Strength of an Electromagnetic Field

The strength or intensity of a coil's magnetic field depends on a number of factors. The main ones are listed below and will be discussed again later.

  • The number of turns of wire in the coil.
  • The amount of current flowing in the coil.
  • The ratio of the coil length to the coil width.
  • The type of material in the core.

Losses in an Electromagnetic Field

When current flows in a conductor, the atoms in the conductor all line up in a definite direction, producing a magnetic field. When the direction of the current changes, the direction of the atoms' alignment also changes, causing the magnetic field to change direction. To reverse all the atoms requires that power be expended, and this power is lost. This loss of power (in the form of heat) is called HYSTERESIS LOSS. Hysteresis loss is common to all ac equipment; however, it causes few problems except in motors, generators, and transformers.
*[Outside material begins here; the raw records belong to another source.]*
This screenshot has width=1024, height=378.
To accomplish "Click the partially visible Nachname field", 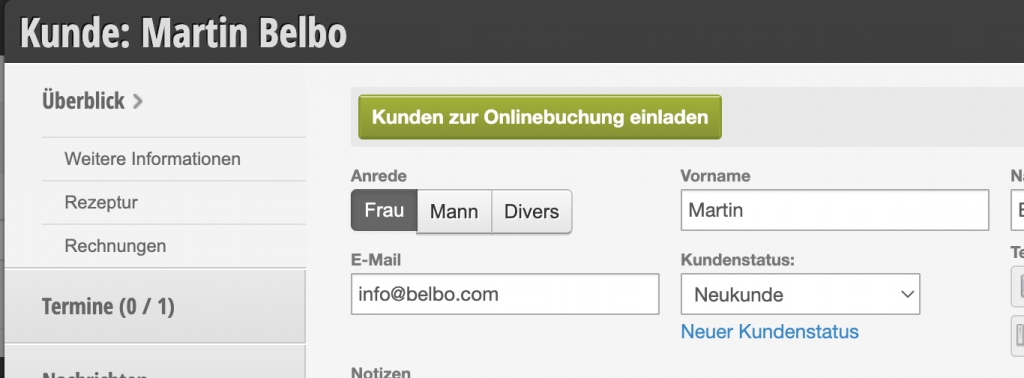I will tap(1017, 210).
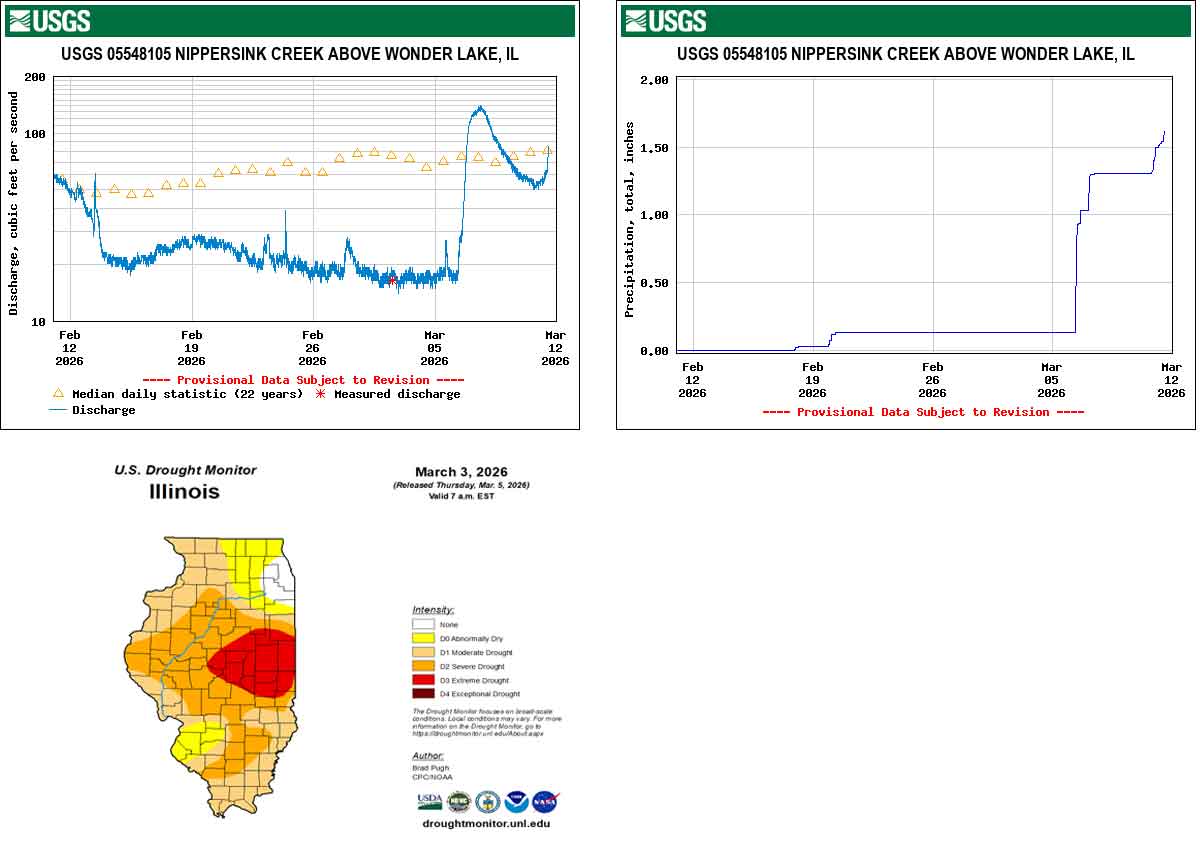Click the USDA logo
Screen dimensions: 1200x847
[429, 801]
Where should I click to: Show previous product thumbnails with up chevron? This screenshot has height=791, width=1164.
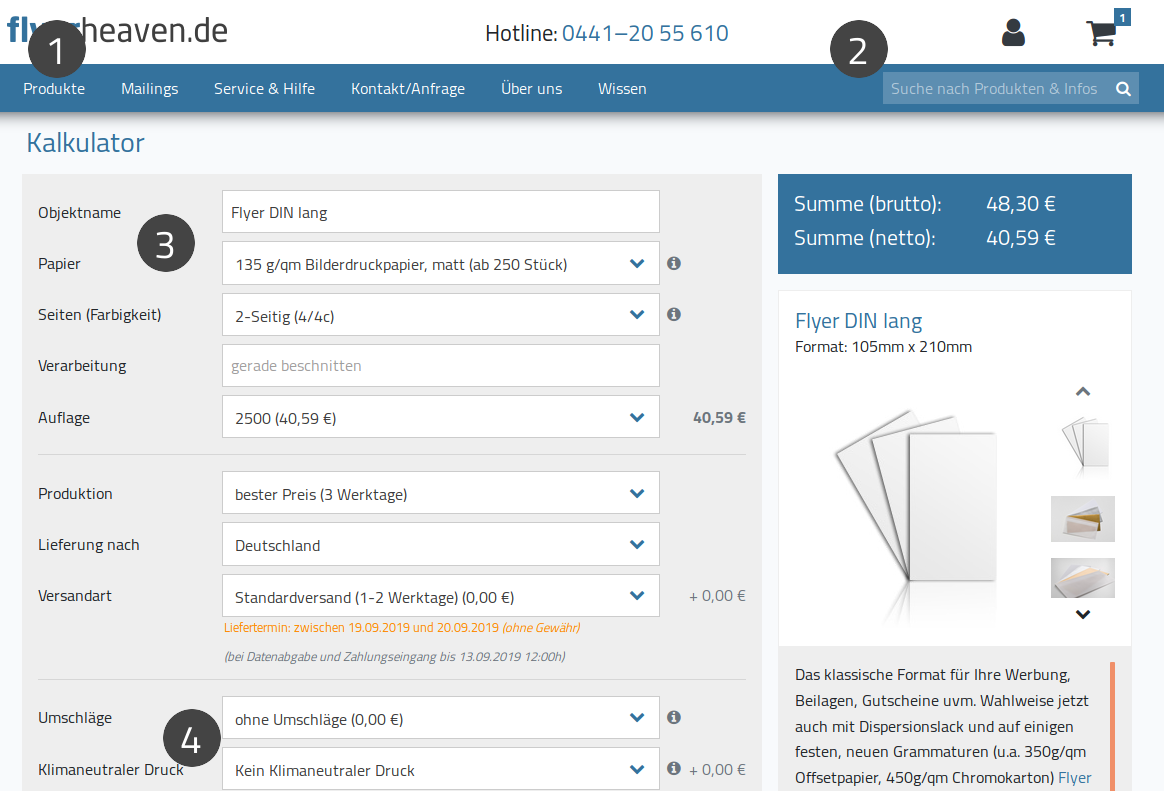click(1083, 392)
When these devices are discussed later in this module, hysteresis loss will be covered in more detail.

Q.12 What is the shape of the magnetic field that exists around (a) a straight conductor and (b) a coil?
Q.13 What happens to the two-pole field of a coil when the current through the coil is reversed?
Q.14 What rule is used to determine the polarity of a coil when the direction of the electron current flow in the coil is known?
Q.15 State the rule whose purpose is described in Q14.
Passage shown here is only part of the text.